And The Intercept Discovers Homophily or the “Birds of a Feather” Principle

This is important. The Intercept has done some very good investigative reporting showing yet another example of Facebook virtually f&@$ing the public in their ear. Read it now. Can you believe Facebook was caught taking users’ data and sharing it with their corporate friends?

In this case it’s cellular carriers and ISPs, who already know a lot about you thanks to some deregulation work of the current regime. Yeah, Comcast, Verizon, and the rest are allowed to scoop up our web browsing histories. With “Actionable Intelligence” — sounds like a CIA-NSA program with the consumer being the enemy— Facebook shares more details about the person using the phone to the digital Draculas running our telecom companies. Sure Facebook can kind of claim, cough, it doesn’t sell their users personal data: Actionable Intelligence is a small sweetener that’s added to their existing advertising relationships with companies.

The more interesting point is that the Intercept references the obscure technical term homophily, which is the idea that we connect to similar people. Known to sociologists, who have studied who we “friend” as a serious academic topic, and to rest of us as “birds of a feather flock together, homophily allows carries and ISPs (and the NSA) to make good guesses about the behaviors and preferences of those in a Facebook friend network, or in your real neighborhood, or organizations you belong to. Scary. By the way, if you want to read a very good science fiction take on this topic, pick up a copy of Tom Purdom’s Barons of Behavior.

Once upon a time I wrote about homophily for a certain data security company, and though the post was taken down, it’s still a good read. I also wrote another piece about Subject Attribute Networks or SANs, which is the computer science technique used to study homophily. It has benign applications in corporate environments to help admins understand who’s likely to look at files and folders. Courtesy of Facebook and other information cartel members, the same idea has far more menacing consequences. I’ve dug the two posts out of the archives and republished below for your reading pleasure …

Homophily and Medadata

True or false: metadata can be used to discover important patterns and behaviors in social networks? This is as true now as it has been since the start of electronic communications: those whom you telegraphed and called, and more recently, email and “like”, can reveal important, non-trivial facts about both sender and receiver, even without analyzing the actual content exchanged. But more significantly, a single piece of metadata also provides details about the surrounding network neighborhood.
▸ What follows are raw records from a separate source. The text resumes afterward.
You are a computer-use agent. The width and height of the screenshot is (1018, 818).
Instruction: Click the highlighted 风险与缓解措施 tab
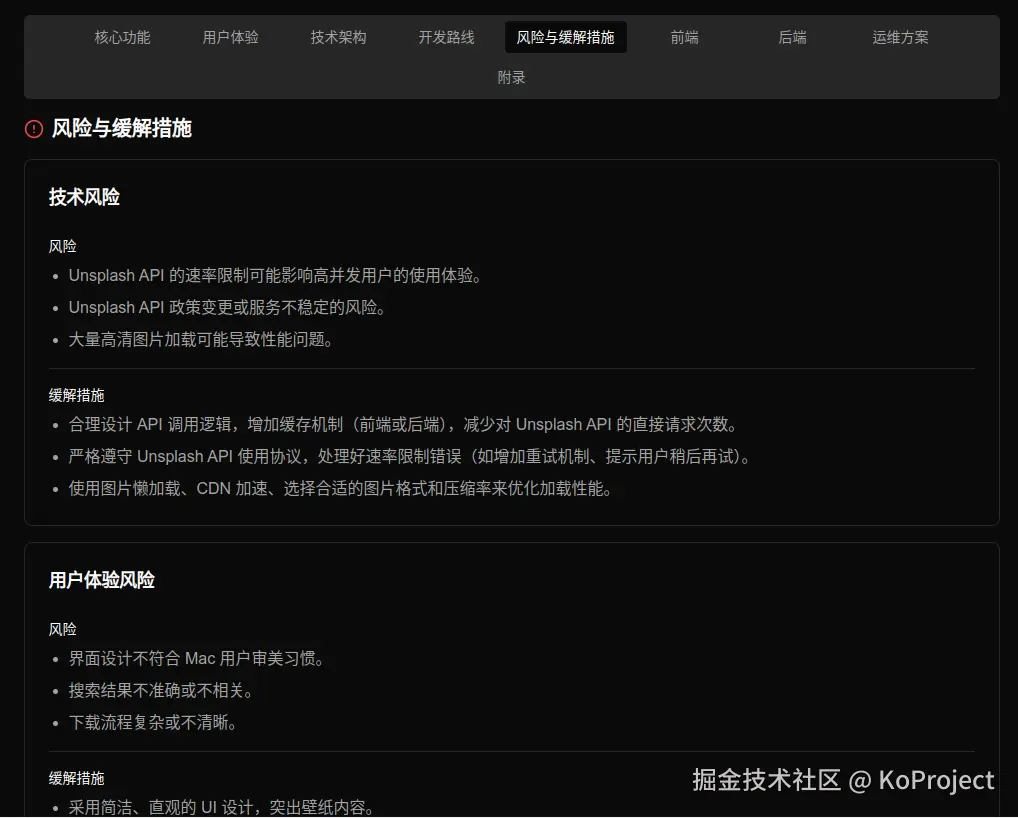[565, 37]
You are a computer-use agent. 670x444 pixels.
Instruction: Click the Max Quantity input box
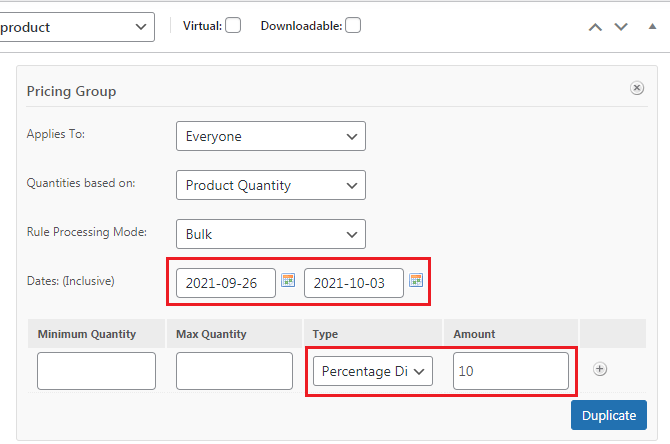(234, 371)

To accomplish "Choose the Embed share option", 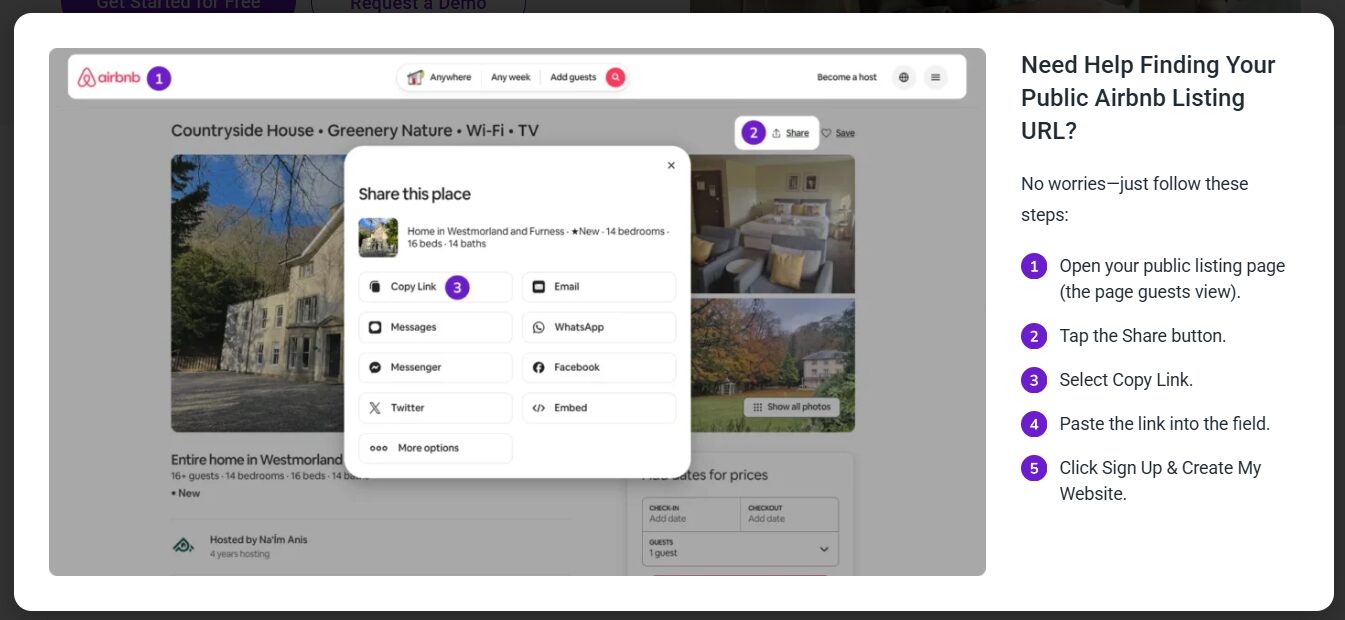I will click(598, 408).
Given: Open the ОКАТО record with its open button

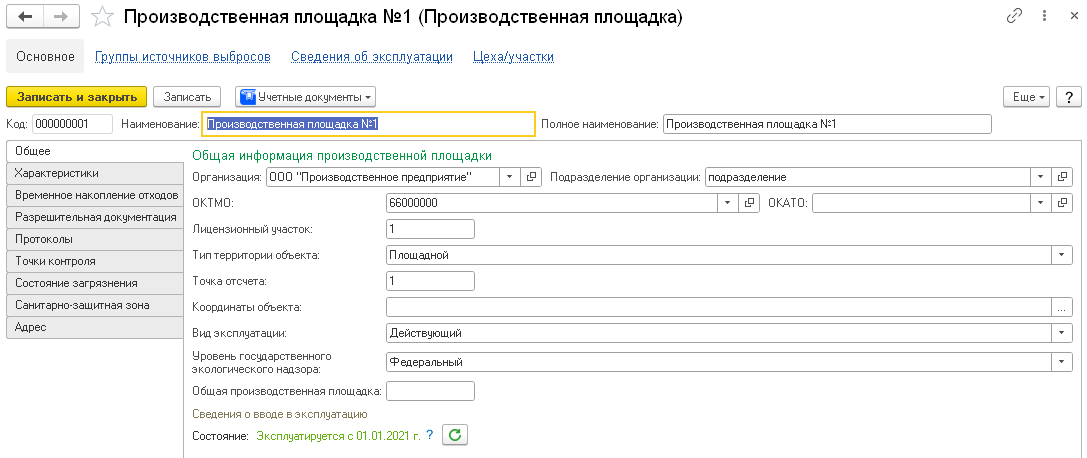Looking at the screenshot, I should 1062,203.
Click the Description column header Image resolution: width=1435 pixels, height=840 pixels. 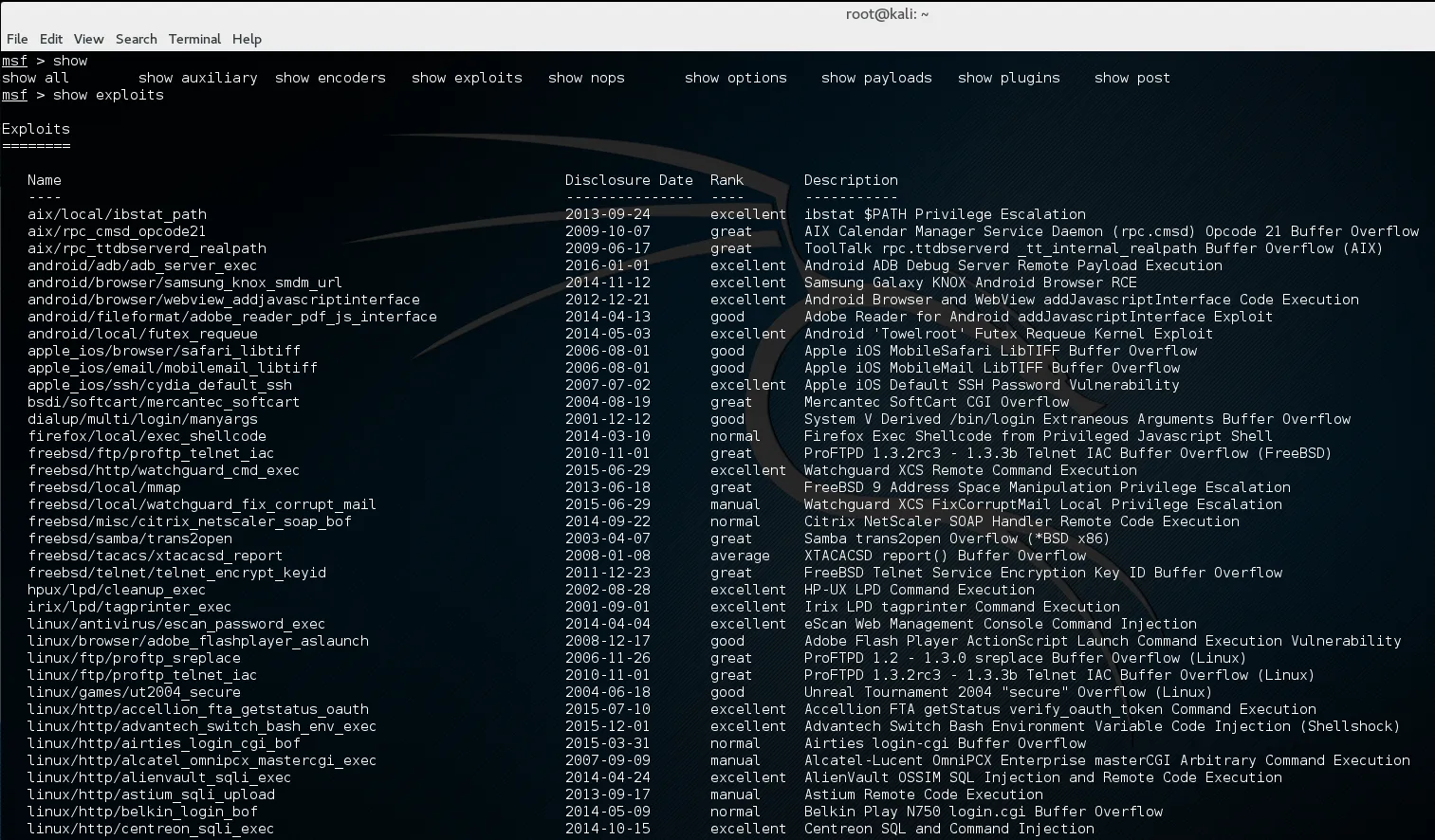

Let’s leave aside current headlines about metadata for a moment. E-retailers have understood since the first online purchase that metadata is a powerful way to cluster customers into like-minded communities. What are book and movie suggestions on Amazon and Netflix, but metadata that’s been used to slot members into virtual neighborhoods with uniform preferences?

That’s the key point: metadata of those in a virtual neighborhood are very likely to be similar.

These principles have been validated by empirical sociology research going back to at least the 1950s. The rest of us intuitively understand this as “birds of a feather flock together”: we connect up with people who have similar education, income, age, religion, ethnicity, aspirations, and on and on. So it’s not a surprise that we recreate these flocking patterns in 21^st-century cyber neighborhoods.

It’s easier to see these ideas play out in social networking services, where users choose their neighbors. Recently, Facebook started to directly exploit its metadata network with Graph Search. Based on my brief testing, it still in an early stage of development. But the intention behind Graph Search is clear: use metadata—i.e., likes and dislikes—of friends and friends of friends to provide more directed answers to queries. Nearby connections are far more predictive of users’ preferences and other attributes than those connections further down the chain.

For Facebook wonks, there’s also an informative post from their development team about how close “birds of a feather” connections — these friends make connections.

This is an issue in Facebook— by no means the only service with this loophole— wherein friends of friends can always view their friends’ “friends lists”. In other words, someone two hops away from me can see my connection to our common friend, and then surmise much about me from my neighbor. While this does encourage new connections, making friends lists so freely available in this way leaves the door wide open for stalkers and identity thieves to enter and gain information about targets.

Back to some of the recent headlines about metadata and phone calls. Compared to the deregulated Internet services, regulated voice carriers give metadata tighter privacy protections. Who would be surprised (and outraged) if our cell phone companies, in their monthly bills, published the numbers of people with similar interests or suggested local businesses to visit based on mining call records?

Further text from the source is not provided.